The best one I attended has been in Volterra, entitled “According to Pasolini” and held by Le Ariette company: saying that it changed my life is not enough. We were working to build some carts and then we were going around the small streets of Volterra by stopping and performing actions, speaking with people, reading text of Pasolini and then we were leaving again. They were magic and at the end, after all the wanderings, we reached a hill and planted crosses and on these crosses a screen showing some of Pasolini’s movies. On the evenings, it was foggy even if it was in July, the movie “Il Vangelo Secondo Matteo” has been so touching for all the public that at a point I remember Stefano – one of the more laical actors (from the Region of Emilia and from Le Ariette Company): he was running to switch off all the suspended bulbs on the grass, to show the sorrow during the scene of the death of Christ.

And now a twist of intimacy: how many houses have you changed? How many theatres have you used? How many playscripts have you written and how many would you have written? Who will have you at the end? Always Naples?

I was living in a house in which sun never entered and we were having a neon switched on night and day, I had a house as a nutshell in which one night we slept in twenty, I had a house full of phantoms where I could not stay alone, many too many houses-camorra surrounded by the ugly and the evil, I had house-shelters of friends who saved my life, from which I could see domes. Maybe I had 15, maybe 20, 30 houses. The actual one is the best, you can see sea and domes, but quite often the roof is menacing to fall down. Theatres? A lot. There is one in Trieste where the sea can enter under the stage; there is one, in Umbria I guess, that looks beautiful until you discover that the stage is triangular; there is one in Mostar still having shot holes in the walls; there is Valle Occupato in Rome that is so fantastic that I could not believe it and I cannot remember the second act of my pièce because I was drunk because of sadness. I do not know how many theatres, maybe still too few. I cannot count the scripts, it would be as counting boyfriends, something that should not be done. I feel I have written all that I wanted to. Sometimes I would have done it better if I only had more time. I had also a husband for seven years, he did not let me write. In order to do so, I had to hide – I’ll turn 40 and I have to recover a lot of things. At the end who will possess me? I do not have the answer and this also frightens me a bit.

We’ve published a fresh Sara’s short story (Camilla Suarez) here


*La danse des amants is among the original pièces which won the residence at Cantieri Campsirago Residenze and will debut on June 29 in the abandoned city of Consonno, Brianza, Lombardy Region, within the frame of Festival Il Giardino delle Esperidi. Taverna Est Teatro opened a crowdfunding campaign for it.

[1] Minimal women is the mimic of a small collection of stories with a similar title that Sara Sole edited for Edizioni Il Cerriglio, the first place in which we acted as cultural agit-props in the 90s.

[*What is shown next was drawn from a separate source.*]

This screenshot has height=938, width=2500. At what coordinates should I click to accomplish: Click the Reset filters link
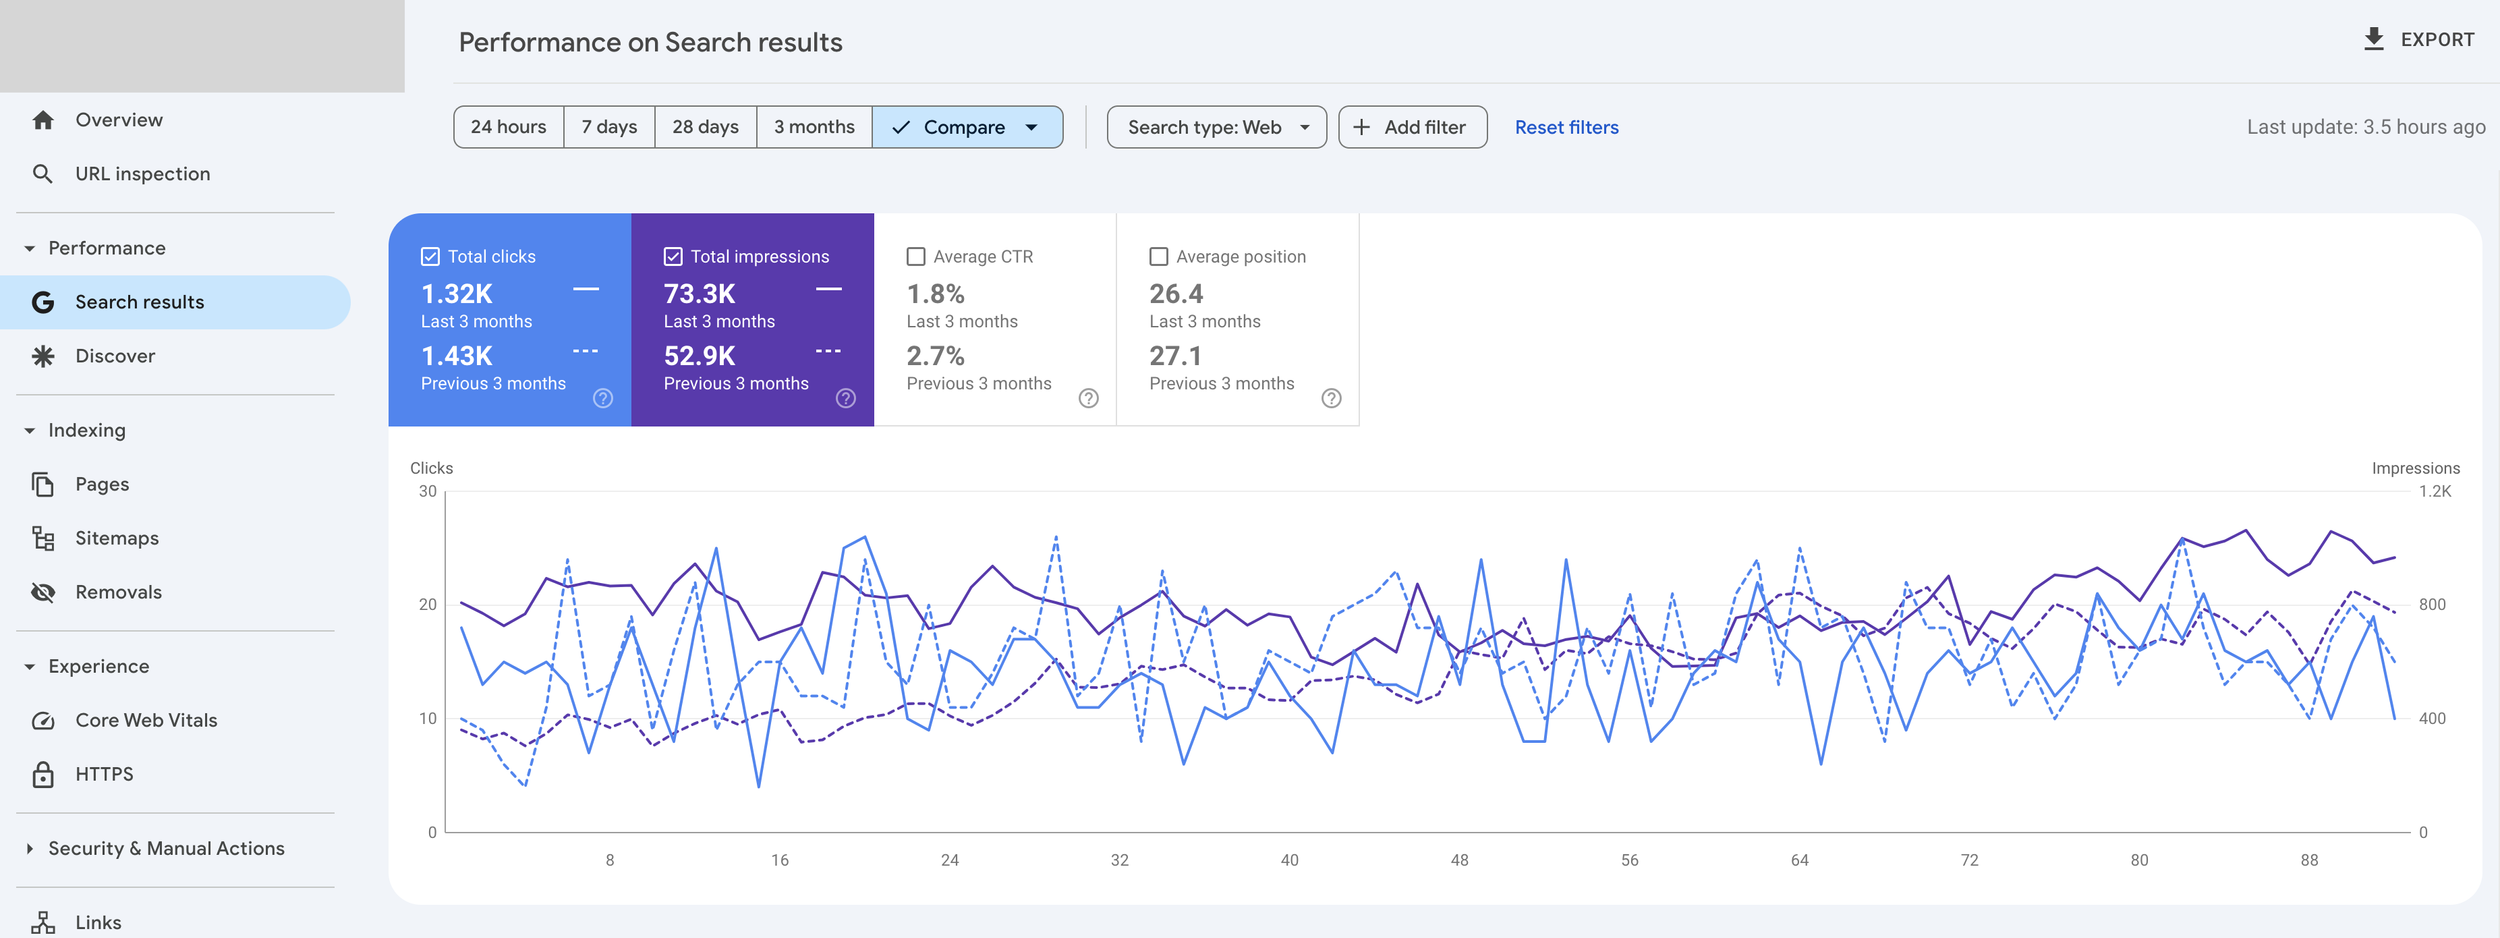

She was leading a theatre workshop and I was leading a poetry one; we also had helped the boys of the poor district in which Il Cerriglio was based to do their homework.

[2] Califfo is the nickname of a famous singer from Rome, Franco Califano and “tutto il resto è noia” is one of his more celebrated verses among his songs.

[3] Asilo Filangieri is an empty municipal Building that would have been serving as a Culture Forum. Some theatre workers and artists took over it by placing one of the most fascinating performance stage, following the lines of Teatro Valle Occupato in Rome. Mercadante is a public theatre in Naples.